«Il mio padrone tarda a venire»
Il Signore viene – il Signore ritarda: ecco uno dei dilemmi fondamentali della coscienza cristiana del I secolo. Nella certezza di un’imminente venuta del Signore, ha iniziato a insinuarsi il sospetto di un rinvio che, col protrarsi del tempo, ha generato il dubbio radicale: “Dov’è la promessa della sua venuta?” (2 Pietro 3,4). Se già nel primo secolo non fu facile essere una chiesa che aspetta, ancora meno lo è oggi, in cui l’attesa della venuta del Signore è tanto più tiepida, e i dubbi che non verrà mai tanto più intensi.
“Il mio padrone tarda a venire”, osserva il servo malvagio della parabola. La radice della sua malvagità è proprio questa: quel servo conta sul ritardo del padrone anziché sul suo ritorno; imposta la sua vita sul ritardo e non sulla venuta. Per questo comincia a picchiare gli altri servi, a mangiare e a bere, a non lavorare: abbandona la sua posizione di servo e si comporta da padrone: “Il mio padrone tarda, finché non viene lui (e forse non verrà mai), comando io”.
È qui descritta una grande e sottile tentazione della chiesa: vedendo che il Signore “tarda a venire”, pensa di doverlo sostituire. Una tentazione grande e sottile, perché forse l’intenzione è anche buona, ma la conseguenza è negativa perché ci trasforma da servi in rappresentanti e in plenipotenziari.
Quando la chiesa o i cristiani si considerano i rappresentanti del Signore presso gli uomini, infatti, disubbidiscono alla loro vocazione che è di servirlo, non di sostituirlo, e illudono gli altri e le altre facendo loro credere che, finché egli venga, in qualche modo occupano il posto da lui lasciato vacante. Ma il posto del Signore non è mai vacante! Il servo fedele, a differenza di quello malvagio, non prende il posto del Signore anche se tarda a venire, ma resta suo servo fino all’ultimo, non si considera né si comporta come suo sostituto, vicario o rappresentante.
Questa tentazione, di considerarsi rappresentanti del Signore finché egli venga, è tipica di chi nella chiesa esercita un ministero. C’è chi si fa chiamare apertamente “Vicario di Cristo”, ma forse in ogni chiesa il Signore ha dei “vicari”, persone che esercitano un ministero e finiscono, spesso senza volerlo e senza neanche accorgersene, per sostituirsi a lui anziché servirlo. Non ci sarebbe da meravigliarsi se alla fine il Signore avesse più vicari che servi!

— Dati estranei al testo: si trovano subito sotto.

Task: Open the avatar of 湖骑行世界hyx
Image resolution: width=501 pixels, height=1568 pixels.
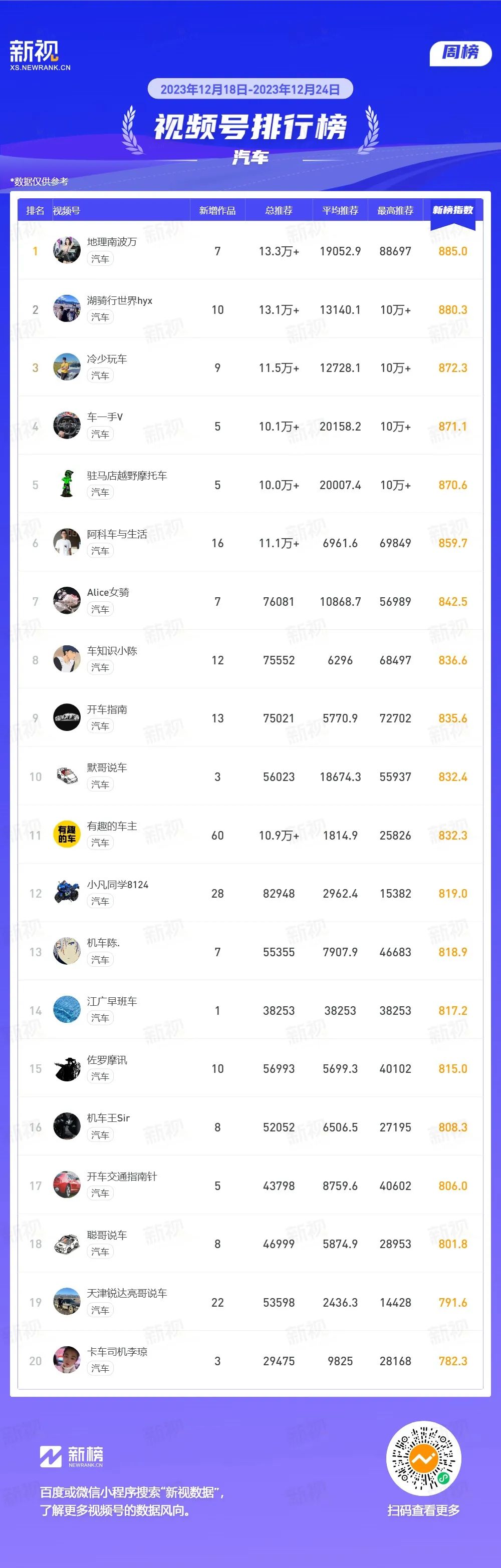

Il Signore, partendo, non ha lasciato un vuoto, ma una promessa. Chi dimentica la promessa e pensa di doverlo sostituire o rappresentare, è il servo malvagio che conta sul ritardo più che sul ritorno. È un calcolo che tutti segretamente facciamo: l’attesa della venuta del Signore nel tempo d’Avvento è spesso poco più di una “finzione liturgica”, che termina la notte del 24 dicembre, e non incide sulla nostra esistenza o su quella della chiesa. Qui l’imborghesimento della chiesa ha una delle sue radici più profonde.
La Scrittura testimonia che il Signore non è mai in ritardo, ma viene sempre a tempo, perché ogni tempo è suo. Gesù è nato “quando giunse la pienezza dei tempi”, e tornerà al loro compimento, non un minuto prima né uno dopo. Nel frattempo la chiesa fedele è chiamata a servirlo, e non a sostituirlo. Lo servirà e lo confesserà come il Signore che non delega nessuno a rappresentarlo.